Students must reapply for financial aid each year, and their aid packages are subject to change in parallel to family financial situations. Boyer explained that while aid packages generally do not change between the fall and spring semesters, the College does conduct a mid-year review process in some cases.
“If we have made a determination in the spring based on prior income, for example an older sibling decided not to go back to college in September, those things can be reevaluated and re-calibrated,” Boyer said. “But when a family’s income changes in the current calendar year, we often put them off to a mid-year review, which is in January of the current academic year. Usually we’re looking at families who’ve seen a decrease in income. If need increases as a result of the mid-year review, then we’re able to offer more scholarship to meet that increase in need.”
Boyer noted that the College does not give out full aid to any students, nor has it ever. “Everybody who is on financial aid, even if their parent contribution is zero, still has summer and term-time earnings to contribute,” Boyer said, adding that about 17 percent of students who receive financial aid fit this description.
Boyer noted that despite the College’s reinstating loans into the financial aid package, “we have lower loan expectations than many in our peer group,” as well as one of the lowest summer and term-time earnings requirements among peer institutions.
“Williams has also made up any difference in state and federal financial aid shortfalls,” Boyer said.
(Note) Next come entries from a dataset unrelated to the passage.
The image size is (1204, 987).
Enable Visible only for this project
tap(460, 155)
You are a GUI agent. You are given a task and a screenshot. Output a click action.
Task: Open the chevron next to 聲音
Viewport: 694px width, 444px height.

Despite economic and budgetary pressures, “Williams has always filled the gap with its own scholarship money.”
The College is a member of the Consortium on Financing Higher Education (COFHE), which is comprised of 31 schools, including Ivy League institutions and small, elite liberal arts colleges.
Within this group, the College ranks 12th for the percentage of students on financial aid. Mount Holyoke ranks first with 64 percent. At Amherst, 59 percent of students receive financial aid and 60 percent do at Harvard.
The College is fourth behind Amherst, Harvard and Yale, respectively, in percentage of cost to attend covered by institutional grant aid, which is determined individually by each institution. The College differs by $350 from first-ranked Amherst. “It really relates to how you put together your cost of attendance budget,” Boyer explained. “These kinds of colleges, Williams included, are using a lot of their institutional funds to meet the needs of students.”